Joe Arpaio, the former Arizona sheriff who finished a distant third this year in a Republican Senate primary, filed a libel suit Tuesday night against the New York Times and a member of its editorial board, arguing that they had undercut his chances for another run.
In a complaint filed with the U.S. District Court for the District of Columbia, Arpaio took issue with an opinion piece written after the August GOP primary titled, “Well, at Least Sheriff Joe Isn’t Going to Congress: Arpaio’s loss in Arizona’s Senate Republican primary is a fitting end to the public life of a truly sadistic man.”
Arpaio is seeking $147.5 million in damages from Michelle Cottle, the author of the piece, and the Times, as well as attorneys’ fees and other costs.
In a statement to news organizations, Eileen Murphy, a spokeswoman for the Times, said: “We intend to vigorously defend against the lawsuit.”
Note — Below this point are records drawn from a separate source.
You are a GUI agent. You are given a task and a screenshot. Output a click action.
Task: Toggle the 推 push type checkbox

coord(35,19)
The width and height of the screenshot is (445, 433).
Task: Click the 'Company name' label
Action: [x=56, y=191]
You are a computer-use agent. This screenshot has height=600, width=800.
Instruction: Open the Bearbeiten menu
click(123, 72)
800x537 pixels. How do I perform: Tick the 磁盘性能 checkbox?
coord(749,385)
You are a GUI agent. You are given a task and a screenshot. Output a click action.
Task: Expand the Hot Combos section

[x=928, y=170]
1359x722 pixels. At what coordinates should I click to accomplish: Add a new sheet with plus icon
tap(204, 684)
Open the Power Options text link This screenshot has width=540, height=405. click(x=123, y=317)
Arpaio contends the piece was “carefully and maliciously calculated to damage and injure” his reputation among the law enforcement community as well as the “Republican establishment and donors” in order to undermine another run for political office.
In the suit, Arpaio, 86, says that he intends to run for the Senate again in 2020 for the seat vacated by the late Republican senator John McCain. Sen. John Kyl (R-Ariz.) is temporarily occupying that seat until a special election takes place.
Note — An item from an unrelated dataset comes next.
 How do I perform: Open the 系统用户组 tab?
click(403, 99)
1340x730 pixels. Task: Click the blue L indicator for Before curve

In this year’s GOP primary to replace the retiring Sen. Jeff Flake (R-Ariz.), Arpaio finished third with less than 18 percent of the vote.
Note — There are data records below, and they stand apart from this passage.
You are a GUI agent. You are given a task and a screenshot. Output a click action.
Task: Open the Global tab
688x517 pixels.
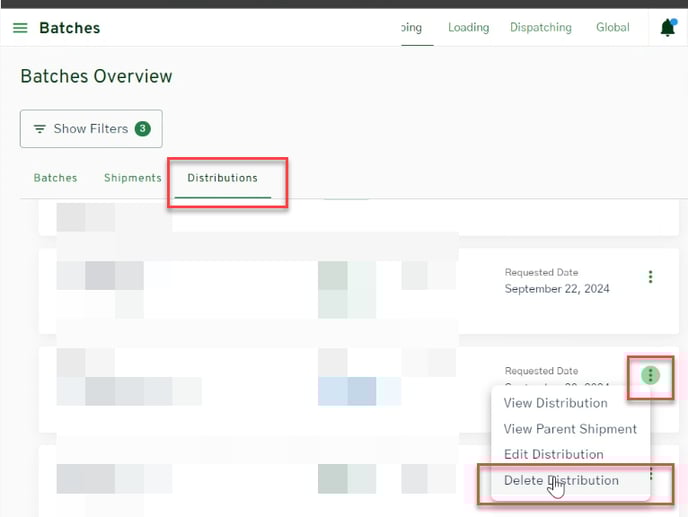pyautogui.click(x=612, y=28)
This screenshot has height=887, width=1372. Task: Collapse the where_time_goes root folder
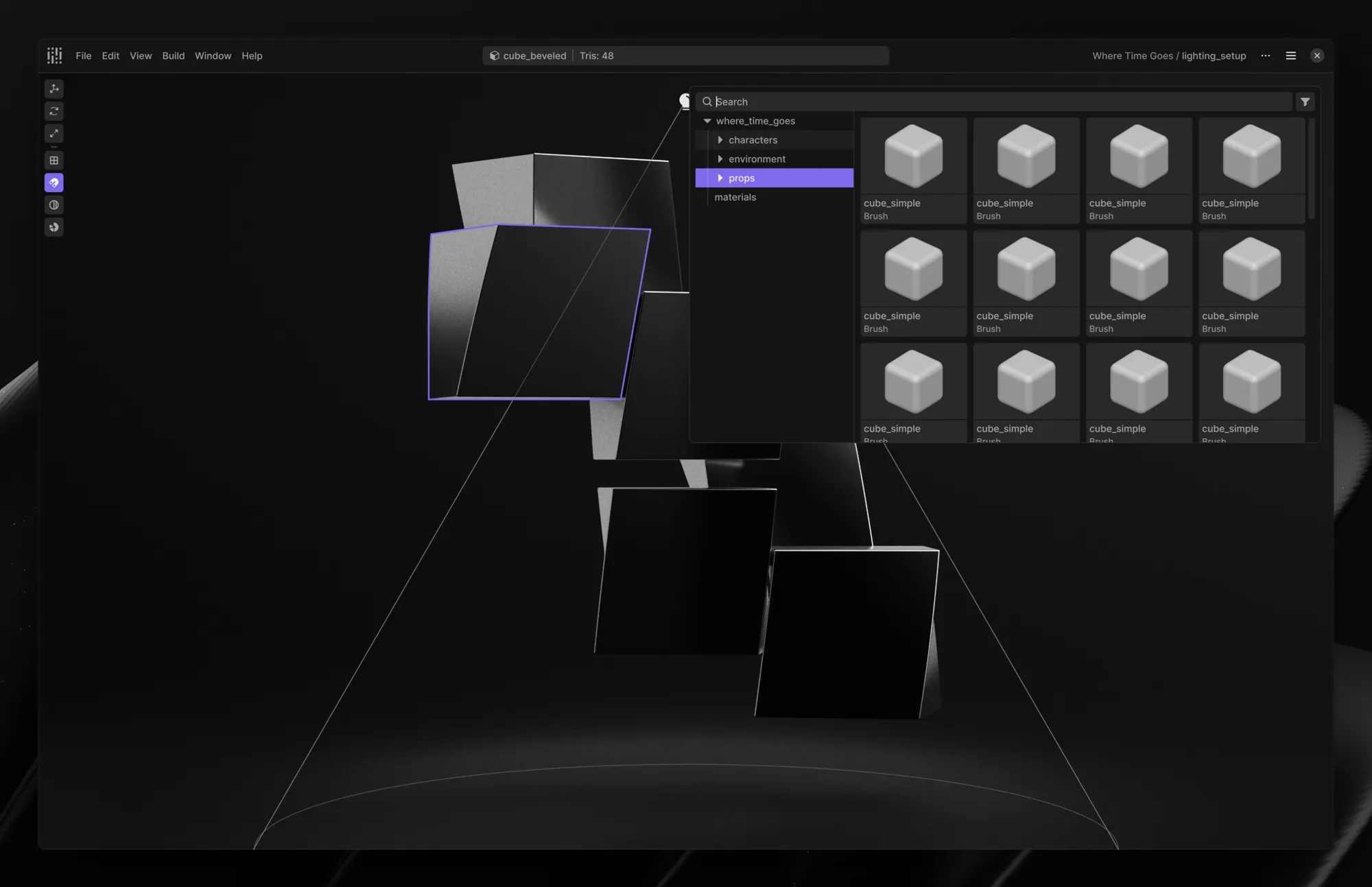[x=707, y=121]
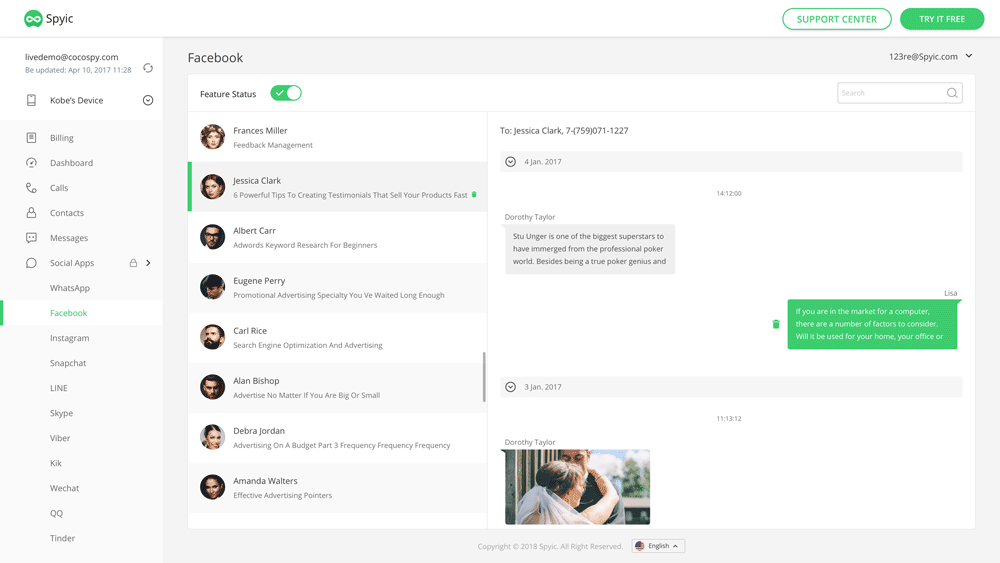The width and height of the screenshot is (1000, 563).
Task: Open the wedding photo thumbnail in chat
Action: click(x=577, y=487)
Cottle wrote that Arpaio’s “24-year reign of terror was medieval in its brutality” and that his “abuses ranged from the humiliating to the lethal.”
Last year, Arpaio, the former sheriff of Maricopa County, was convicted on a misdemeanor contempt of court charge for ignoring a federal judge’s order to stop detaining people because he merely suspected them of being undocumented immigrants. President Trump later pardoned him before his scheduled sentencing.
In his lawsuit, Arpaio is represented by Larry Klayman, chairman and general counsel of the conservative watchdog group Freedom Watch.